(Excerpts from a dataset)
== Segment start ==

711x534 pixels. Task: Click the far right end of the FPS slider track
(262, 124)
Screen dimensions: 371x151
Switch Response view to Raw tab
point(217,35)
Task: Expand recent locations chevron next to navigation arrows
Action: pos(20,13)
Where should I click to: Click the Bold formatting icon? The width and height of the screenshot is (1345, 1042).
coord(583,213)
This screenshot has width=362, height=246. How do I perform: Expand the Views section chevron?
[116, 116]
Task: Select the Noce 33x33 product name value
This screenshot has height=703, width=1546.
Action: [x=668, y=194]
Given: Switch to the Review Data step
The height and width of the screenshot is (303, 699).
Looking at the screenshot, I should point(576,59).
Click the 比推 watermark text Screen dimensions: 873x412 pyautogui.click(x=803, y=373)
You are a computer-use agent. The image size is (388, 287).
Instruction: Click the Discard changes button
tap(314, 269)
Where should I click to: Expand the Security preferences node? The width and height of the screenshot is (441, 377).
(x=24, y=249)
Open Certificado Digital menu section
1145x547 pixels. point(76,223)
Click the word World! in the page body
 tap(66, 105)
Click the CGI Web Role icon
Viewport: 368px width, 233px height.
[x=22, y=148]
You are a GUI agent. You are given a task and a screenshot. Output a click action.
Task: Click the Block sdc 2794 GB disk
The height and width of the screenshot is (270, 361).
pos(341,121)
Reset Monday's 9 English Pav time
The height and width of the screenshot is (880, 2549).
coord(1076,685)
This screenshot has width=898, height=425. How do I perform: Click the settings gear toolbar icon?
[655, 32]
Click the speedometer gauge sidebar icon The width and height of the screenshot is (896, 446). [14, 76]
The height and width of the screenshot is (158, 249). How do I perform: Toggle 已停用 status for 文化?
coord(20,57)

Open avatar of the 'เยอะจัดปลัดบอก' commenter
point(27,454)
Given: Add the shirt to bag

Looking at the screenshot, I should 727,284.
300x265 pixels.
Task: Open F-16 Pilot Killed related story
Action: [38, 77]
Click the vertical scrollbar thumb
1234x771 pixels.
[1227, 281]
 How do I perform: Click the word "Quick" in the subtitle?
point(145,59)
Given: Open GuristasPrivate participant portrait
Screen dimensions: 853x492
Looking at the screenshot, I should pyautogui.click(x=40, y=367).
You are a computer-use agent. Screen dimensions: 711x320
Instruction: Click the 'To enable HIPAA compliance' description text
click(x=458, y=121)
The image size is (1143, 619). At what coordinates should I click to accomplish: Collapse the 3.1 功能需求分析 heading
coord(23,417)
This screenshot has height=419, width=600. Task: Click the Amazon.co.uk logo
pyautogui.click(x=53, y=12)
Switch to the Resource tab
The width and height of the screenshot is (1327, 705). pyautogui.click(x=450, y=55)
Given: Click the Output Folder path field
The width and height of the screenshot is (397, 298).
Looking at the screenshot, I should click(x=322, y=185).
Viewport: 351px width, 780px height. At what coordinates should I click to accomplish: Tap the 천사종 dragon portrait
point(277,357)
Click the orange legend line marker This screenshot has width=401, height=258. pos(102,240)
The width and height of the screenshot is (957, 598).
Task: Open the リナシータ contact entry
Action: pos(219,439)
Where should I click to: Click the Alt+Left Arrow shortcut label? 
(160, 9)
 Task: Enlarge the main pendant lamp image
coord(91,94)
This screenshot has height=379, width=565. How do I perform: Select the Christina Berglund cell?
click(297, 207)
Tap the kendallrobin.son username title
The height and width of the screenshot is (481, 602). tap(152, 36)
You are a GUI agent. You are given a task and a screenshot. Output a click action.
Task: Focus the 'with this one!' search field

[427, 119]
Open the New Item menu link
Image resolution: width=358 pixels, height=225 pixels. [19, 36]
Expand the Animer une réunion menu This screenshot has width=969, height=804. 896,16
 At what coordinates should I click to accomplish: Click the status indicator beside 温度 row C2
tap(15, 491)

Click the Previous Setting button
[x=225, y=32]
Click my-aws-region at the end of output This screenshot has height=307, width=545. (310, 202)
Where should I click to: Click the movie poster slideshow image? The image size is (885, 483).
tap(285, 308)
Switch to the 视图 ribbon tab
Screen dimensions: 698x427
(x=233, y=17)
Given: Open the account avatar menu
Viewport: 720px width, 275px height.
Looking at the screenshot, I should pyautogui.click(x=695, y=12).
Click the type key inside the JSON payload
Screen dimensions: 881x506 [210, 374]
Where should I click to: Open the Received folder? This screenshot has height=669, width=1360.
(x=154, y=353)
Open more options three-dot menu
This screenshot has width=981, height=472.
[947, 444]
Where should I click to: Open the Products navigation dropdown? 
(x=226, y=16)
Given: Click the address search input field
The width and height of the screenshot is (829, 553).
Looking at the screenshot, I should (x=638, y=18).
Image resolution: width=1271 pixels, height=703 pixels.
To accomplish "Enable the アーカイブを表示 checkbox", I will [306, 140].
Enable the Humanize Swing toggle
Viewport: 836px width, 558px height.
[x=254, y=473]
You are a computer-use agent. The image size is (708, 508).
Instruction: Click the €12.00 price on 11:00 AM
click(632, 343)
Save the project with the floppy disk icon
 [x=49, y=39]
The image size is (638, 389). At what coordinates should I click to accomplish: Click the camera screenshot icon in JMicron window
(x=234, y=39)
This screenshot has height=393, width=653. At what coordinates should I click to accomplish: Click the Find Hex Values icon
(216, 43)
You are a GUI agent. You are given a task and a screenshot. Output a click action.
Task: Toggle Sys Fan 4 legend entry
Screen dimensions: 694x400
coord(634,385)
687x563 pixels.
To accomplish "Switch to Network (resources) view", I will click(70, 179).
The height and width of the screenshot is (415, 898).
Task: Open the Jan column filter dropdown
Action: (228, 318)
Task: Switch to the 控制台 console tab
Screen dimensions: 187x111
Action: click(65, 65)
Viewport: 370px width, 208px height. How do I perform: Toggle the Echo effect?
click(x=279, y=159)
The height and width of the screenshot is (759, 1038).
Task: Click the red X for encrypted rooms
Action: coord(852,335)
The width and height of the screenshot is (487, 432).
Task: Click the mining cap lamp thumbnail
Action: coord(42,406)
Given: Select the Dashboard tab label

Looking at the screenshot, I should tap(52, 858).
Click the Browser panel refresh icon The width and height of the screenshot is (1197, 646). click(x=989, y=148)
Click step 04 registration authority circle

== Segment end ==

Extract exactly and only the lines above from the line containing "Given: Click the address search input field" through the line containing "Image resolution: width=1271", both end lines included.

Given: Click the address search input field
The width and height of the screenshot is (829, 553).
Looking at the screenshot, I should (x=638, y=18).
Image resolution: width=1271 pixels, height=703 pixels.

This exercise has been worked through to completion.